In September 1969 the DBS was made available with the 5340 cc V8 engine for which it was always intended, this variant being known as the DBS V8. At the time, it was the fastest four-seater production car in the world. The new model was fitted with light alloy wheels (as opposed to wire wheels on the DBS) fitted with Pirelli 225/70VR15 Cinturato CN12 and ventilated brake discs. Automatic transmission was offered as an alternative to the ZF 5-speed manual gearbox. The DBS V8 was produced until May 1972, after which it was given a single headlamp front end and was renamed simply the Aston Martin V8.

=== Specifications ===
- Weight: 1727 kg
- Engine: 5340cc V8
- Power: 320 bhp at 5000 rpm
- Torque: 330 lbft at 5000 rpm

==Lagonda==
In 1969 the Lagonda name was briefly resurrected, appearing on a four-door prototype of the DBS model. The prototype was allocated chassis MP230/1 and was retained by the factory until 1972 and used by Sir David Brown as his personal car, registered JPP 5G. The car originally ran a prototype 5-litre V8 engine but this was quickly replaced by an early 5.3-litre production quad carb version (VS4008EE).

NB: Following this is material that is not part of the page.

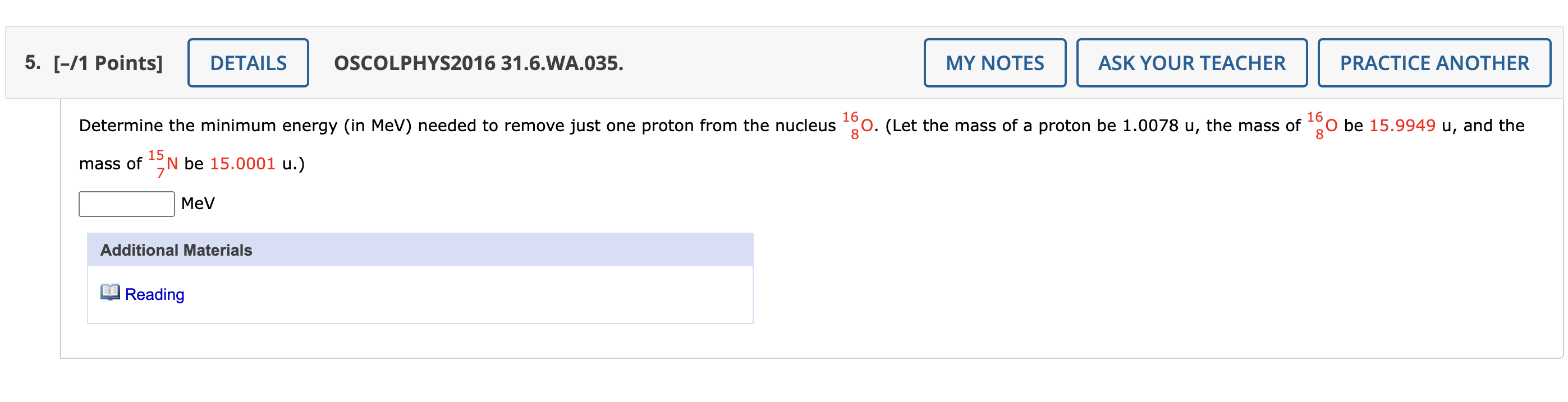Click the [-/1 Points] label
The height and width of the screenshot is (402, 1568).
(107, 62)
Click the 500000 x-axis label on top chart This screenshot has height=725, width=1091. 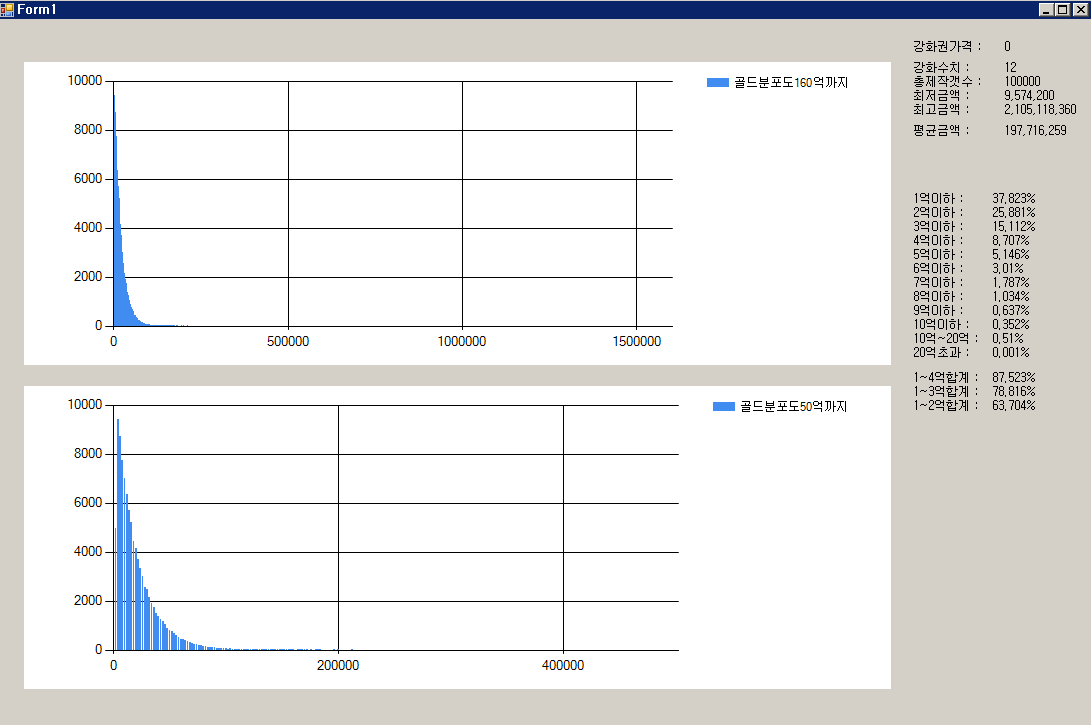point(288,342)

Between 1974 and 1976, seven Lagonda four-door saloons were produced based on the 1969 prototype. The production models adopted a single-headlight treatment with a Lagonda "horseshoe" grille in place of the twin-headlamp treatment of the prototype.

==Popular culture==
The DBS was used by George Lazenby's James Bond in the 1969 film On Her Majesty's Secret Service. Unlike Bond's previous car, the Aston Martin DB5, no gadgets were seen in this car, other than a mounting for a telescopic-sight rifle in the glove compartment. In the final scenes of the film, Bond's wife, Tracy, is shot and killed whilst sitting in the car.

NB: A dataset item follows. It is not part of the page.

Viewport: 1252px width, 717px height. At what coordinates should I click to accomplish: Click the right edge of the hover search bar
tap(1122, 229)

A second DBS also appears in a brief single scene in the next Bond film, Diamonds are Forever. It can be seen in the background being fitted with small missiles at Q Branch whilst Bond is talking to Q on the telephone.

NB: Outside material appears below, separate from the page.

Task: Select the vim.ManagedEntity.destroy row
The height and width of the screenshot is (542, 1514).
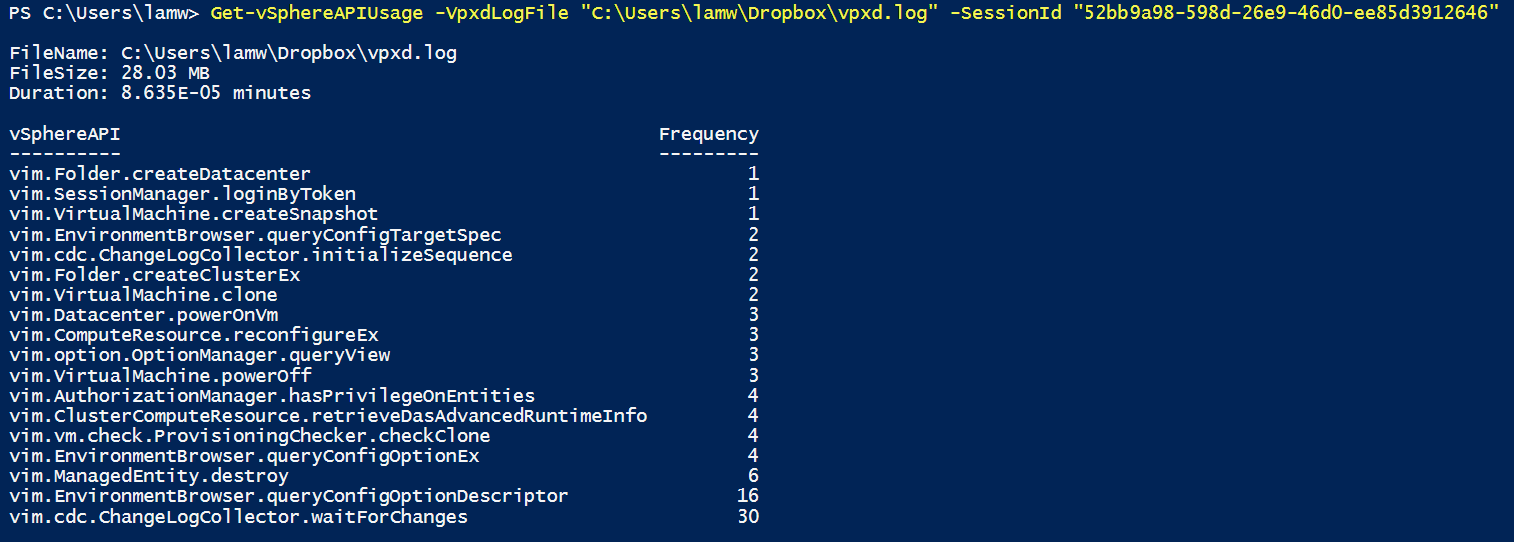Action: [x=149, y=476]
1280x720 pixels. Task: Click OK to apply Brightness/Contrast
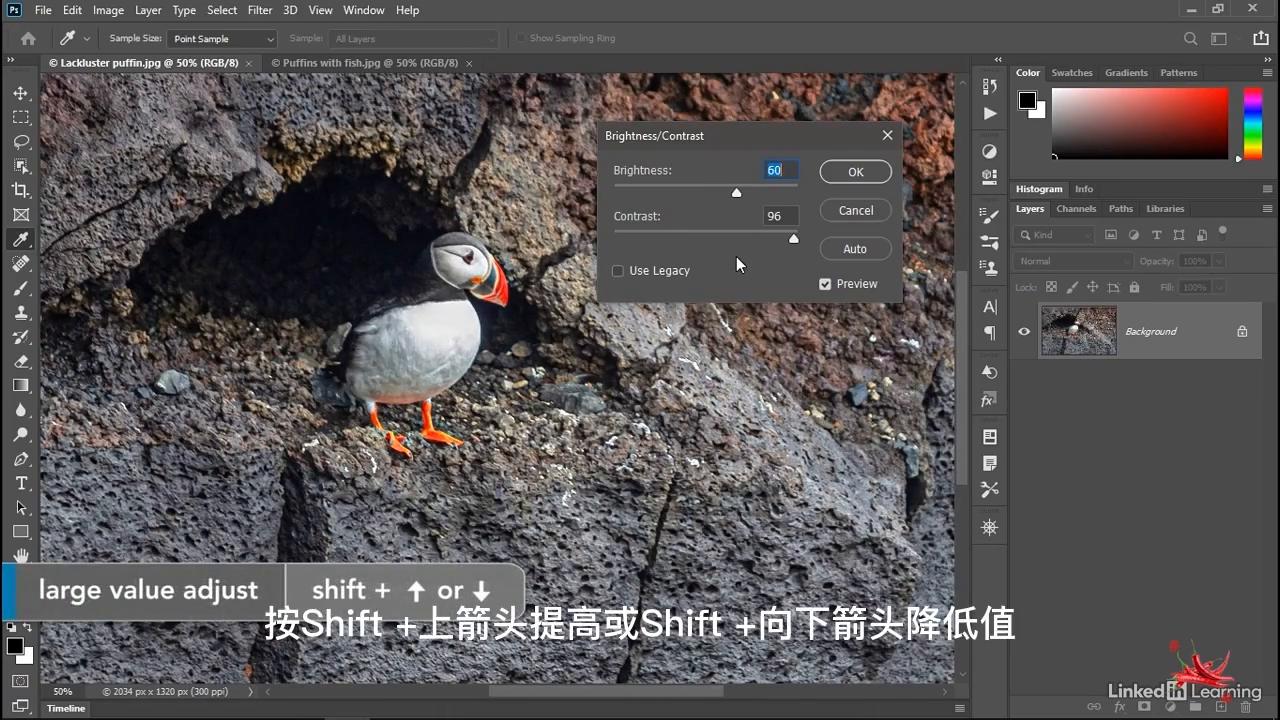855,171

Another DBS was later used in the TV series The Persuaders! (1971–1972), in which Roger Moore's character Lord Brett Sinclair drove a distinctive "Bahama Yellow" 6-cylinder DBS (chassis number DBS/5636/R) that, through the use of alloy wheels and different badges, had been made to look like the DBS V8 model. Supplied by Aston Martin to the show's producers, the car used the personalised number plate "BS 1" (except for one scene in the episode "The Gold Napoleon," where the car has its original UK registration number PPP 6H instead), courtesy of the plate's real owner Billy Smart, Jr. After filming ended it was sold by the factory, via HR Owen in London, to its first private owner. It was later restored by the Aston Martin factory, and is currently owned by divorce lawyer and art collector Jeremy Levison. Roger Moore and co-star Tony Curtis both signed the underside of the car's boot lid (rear luggage compartment): Moore at Pinewood Studios in May 2003; Curtis at Cheltenham Racecourse in October 2008. In 2013 the Aston Martin DBS was an invited participant at two of Europe's most exclusive motoring concours, the Concorso d'Eleganza Villa d'Este at Lake Como, and the Salon Privé Concours in London.

Kenneth Haigh as Joe Lampton drove a DBS in the television series Man at the Top.

The restoration of an original DBS, registration JRA615H was featured in the first episode of series 2 of the Channel 4 series For the Love of Cars, screened in April 2015. The process took over 6,000 man-hours. During restoration, it was upgraded to Vantage specification which included conversion from an automatic to manual gearbox. It sold at auction with Coys of Kensington for £169,800.